Does that sound like a good idea?

minrk · 2012-04-18T20:22:31Z

skipping .py sounds reasonable, but the warning line should probably be a bit lower than a few MB (think of a remote notebook - 1MB will take quite a while). I think ~100 or so kB is still high enough that it will not catch much of anything it shouldn't. I'd say 1MB is an upper limit on what we should consider.

takluyver · 2012-04-18T20:23:50Z

I think behaving differently for .py files would be a bit surprising, since you can have Python scripts without the extension.

What might make sense is a separate check, similar to what less does, if you try to %load a binary file (as in, non text). I think it's a pretty simple heuristic - something like grab the first 200 bytes and see what proportion are > 127.

fperez · 2012-04-18T23:05:55Z

I'm OK going for uniformity of behavior regarding file extensions, and 100kb looks like a good cutoff. @Carreau, if you want to implement the heuristic for binary data suggested by @takluyver, go for it, but it's not necessary. A 100kb cutoff on file size and a flag to let the user override it is enough.

Carreau · 2012-04-19T08:31:05Z

strip_encoding_cookie seem to crash on some binary file. (Unicode decode error)
should I catch it and prevent stripping in this case at this level ?

takluyver · 2012-04-19T10:19:22Z

I'm not quite sure how best to handle binary files. The openpy machinery is all written with the assumption that it will only handle Python files, and it defaults to UTF-8 if it can't find an encoding declaration (per PEP 3120). Just skipping strip_encoding_cookie won't help, because it will still be attempting to decode the file into a unicode string, which doesn't make any sense for binary files.

════════════════

PROBLEM SET:
a - Answer each question from the thread about %load file limits:
(i) What file size cutoff does fperez say looks good?
(ii) What error does Carreau report when strip_encoding_cookie runs on some binary files?
(iii) What encoding does the openpy machinery fall back to when it finds no encoding declaration?
b - Sum up the thread about %load file limits in two sentences.
c - Pick up the thread about %load file limits after its last sentence and keep it going.
The material after the thread about %load file limits is separate from it.

SUPPLIED MATERIAL:
════════════════

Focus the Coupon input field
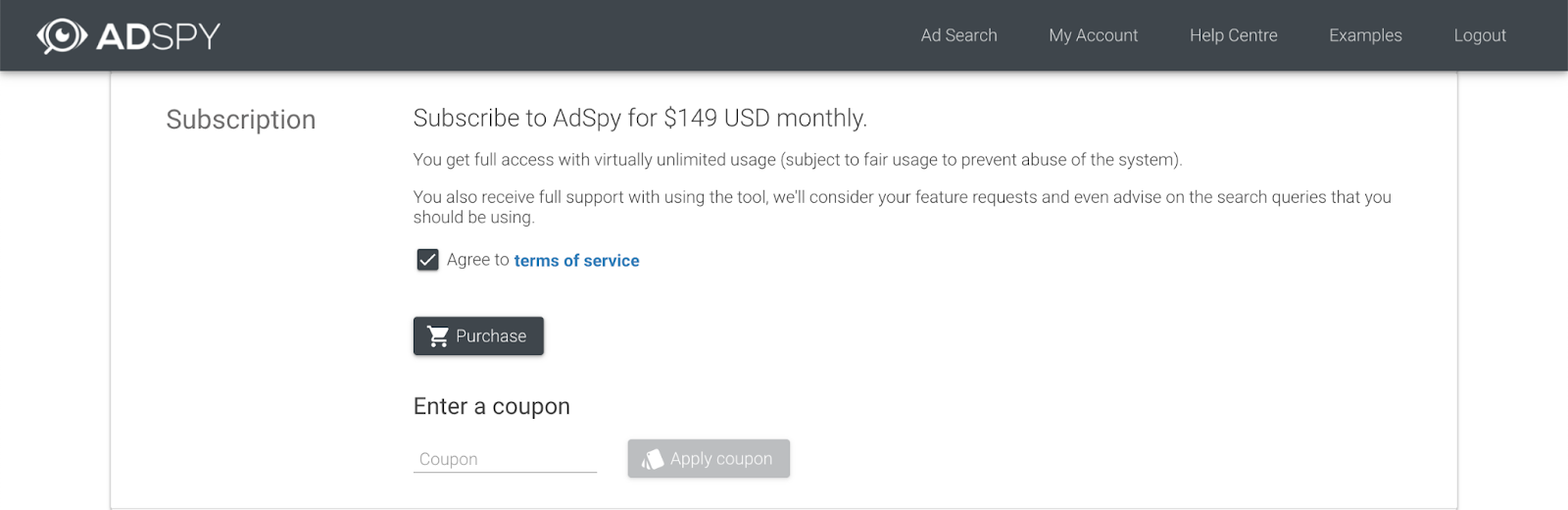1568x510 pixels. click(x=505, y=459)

════════════════

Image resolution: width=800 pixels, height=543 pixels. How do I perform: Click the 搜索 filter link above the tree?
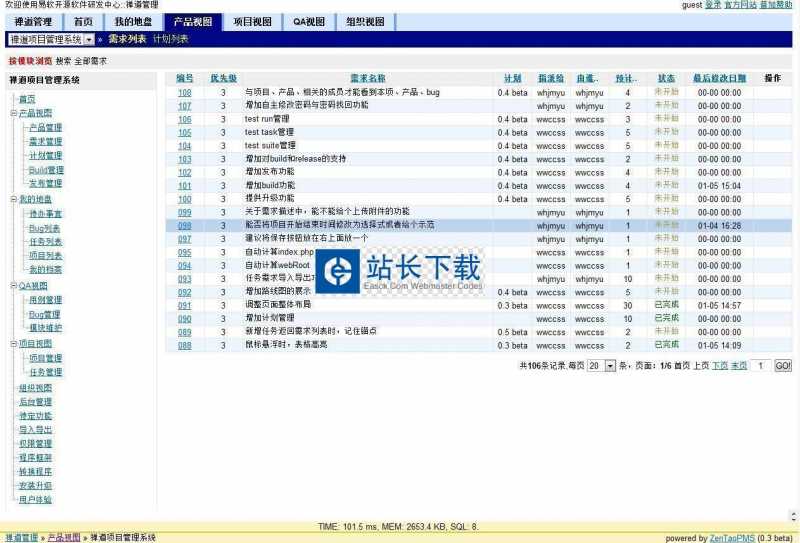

════════════════

EXPECTED RESULTS:
a -
(i) 100kb
(ii) A Unicode decode error
(iii) UTF-8

b - The thread settles on treating all file extensions the same, with a 100kb size cutoff and a flag that lets the user override it, while a check for binary files is welcome but not required. After strip_encoding_cookie crashed on some binary files, takluyver pointed out that the openpy machinery assumes it only handles Python files, so skipping that step would not help because the file would still be decoded into a unicode string.

c -
Catching binary files with the heuristic I described earlier is also not 100% foolproof. If someone loads a non-Python text file in say, cp1252, it likely won't have a PEP 263 encoding declaration (whereas a Python file would be invalid without one). So it will default to UTF-8 and fail to decode.

Semantically, find_user_code should only deal with Python code. So perhaps the decoding error should propagate all the way up to magic_load, which would fall back to attempting to read the file/url with cp1252 (which AFAIK can't error on decoding).

takluyver · 2012-04-19T10:20:14Z

IPython/core/interactiveshell.py

-          as: ranges of input history (see %history for syntax), a filename, or
-          an expression evaluating to a string or Macro in the user namespace.
+          as: ranges of input history (see %history for syntax), url,
+          correspnding .py file,filename, or an expression evaluating to a


corresponding. Space before filename.

also remove unused import from openpy

retry to open file/url without stripping encodding cookie if it fails with UnicodeDecodingError

Carreau · 2012-05-11T23:03:16Z

I've tried to fallback on raw data when UnicodeError is raised, but I'm not quite sure how to handle file/url that don't decode well.
I've also added the py_only flag not to try other methods.

takluyver · 2012-05-11T23:18:58Z

That's not going to work as you expect on Python 3 - open(target) will default to text mode files, with utf-8 on most Linux/Mac systems, so you'll get the same error again.

Also, I don't think we should fallback to bytes. Trying to mix byte strings and unicode is a recipe for problems, and that was a major reason Python 3 was made at all. If we're working with text, it should always be unicode.

The fallback here should be to use the latin1 codec, which will decode any set of bytes. We can do that with io.open() for the local files, and an explicit decode() for URLs.

ellisonbg · 2012-05-23T04:38:44Z

What is the status of this PR?

takluyver · 2012-05-23T09:10:58Z

IPython/core/interactiveshell.py

+                buffer = BytesIO(response.read())
+                text = TextIOWrapper(buffer, 'latin1', errors='replace', line_buffering=True)
+                text.mode = 'r'
+                return text.read()


Using BytesIO and TextIOWrapper here is overkill - it's easier just to return response.read().decode('latin1', errors='replace').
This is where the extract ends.